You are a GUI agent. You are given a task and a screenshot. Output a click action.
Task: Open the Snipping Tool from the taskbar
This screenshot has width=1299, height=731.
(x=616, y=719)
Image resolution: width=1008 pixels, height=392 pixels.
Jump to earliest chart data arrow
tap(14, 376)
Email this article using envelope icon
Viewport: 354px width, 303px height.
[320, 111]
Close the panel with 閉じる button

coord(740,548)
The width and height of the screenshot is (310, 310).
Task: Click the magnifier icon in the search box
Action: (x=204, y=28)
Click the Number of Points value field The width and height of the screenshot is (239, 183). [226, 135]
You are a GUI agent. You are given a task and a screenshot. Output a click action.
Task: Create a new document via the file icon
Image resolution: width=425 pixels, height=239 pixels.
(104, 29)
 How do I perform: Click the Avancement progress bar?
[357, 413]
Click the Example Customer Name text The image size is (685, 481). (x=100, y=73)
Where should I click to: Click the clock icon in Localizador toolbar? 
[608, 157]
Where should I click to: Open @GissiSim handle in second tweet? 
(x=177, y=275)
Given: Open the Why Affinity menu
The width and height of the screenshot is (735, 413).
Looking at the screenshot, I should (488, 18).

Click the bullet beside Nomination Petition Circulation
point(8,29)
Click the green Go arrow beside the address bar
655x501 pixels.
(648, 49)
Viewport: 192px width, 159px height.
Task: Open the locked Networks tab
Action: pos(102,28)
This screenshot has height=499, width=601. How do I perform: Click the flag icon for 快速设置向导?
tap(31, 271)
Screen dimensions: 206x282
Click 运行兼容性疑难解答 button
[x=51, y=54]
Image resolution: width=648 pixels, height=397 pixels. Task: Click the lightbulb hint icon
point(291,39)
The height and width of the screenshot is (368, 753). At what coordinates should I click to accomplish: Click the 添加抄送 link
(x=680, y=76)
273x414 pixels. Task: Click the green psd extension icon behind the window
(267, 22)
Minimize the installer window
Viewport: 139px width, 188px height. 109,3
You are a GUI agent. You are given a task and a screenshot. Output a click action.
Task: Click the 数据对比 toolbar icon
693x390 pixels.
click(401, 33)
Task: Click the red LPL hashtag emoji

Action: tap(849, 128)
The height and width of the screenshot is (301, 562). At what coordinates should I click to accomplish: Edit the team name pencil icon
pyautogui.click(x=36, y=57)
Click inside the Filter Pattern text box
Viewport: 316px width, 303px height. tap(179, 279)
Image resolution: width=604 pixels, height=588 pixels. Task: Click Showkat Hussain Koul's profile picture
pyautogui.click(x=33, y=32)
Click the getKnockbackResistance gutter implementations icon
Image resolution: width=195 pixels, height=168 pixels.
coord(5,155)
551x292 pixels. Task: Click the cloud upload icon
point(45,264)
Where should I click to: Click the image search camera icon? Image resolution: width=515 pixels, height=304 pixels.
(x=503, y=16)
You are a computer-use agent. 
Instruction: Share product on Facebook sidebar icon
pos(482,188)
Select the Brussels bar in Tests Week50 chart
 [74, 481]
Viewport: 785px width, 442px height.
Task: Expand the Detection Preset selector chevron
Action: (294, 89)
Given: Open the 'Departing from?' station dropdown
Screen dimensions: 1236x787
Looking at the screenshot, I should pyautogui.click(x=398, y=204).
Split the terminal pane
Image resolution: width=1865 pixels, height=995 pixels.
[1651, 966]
:::::
Task description: Copy the lines of the data above once more, word for word, starting at the line that contains "Image resolution: width=1008" and ending at the line that contains "Action: (x=204, y=28)", with both of those lines included.

Correct result:
Image resolution: width=1008 pixels, height=392 pixels.
Jump to earliest chart data arrow
tap(14, 376)
Email this article using envelope icon
Viewport: 354px width, 303px height.
[320, 111]
Close the panel with 閉じる button

coord(740,548)
The width and height of the screenshot is (310, 310).
Task: Click the magnifier icon in the search box
Action: (x=204, y=28)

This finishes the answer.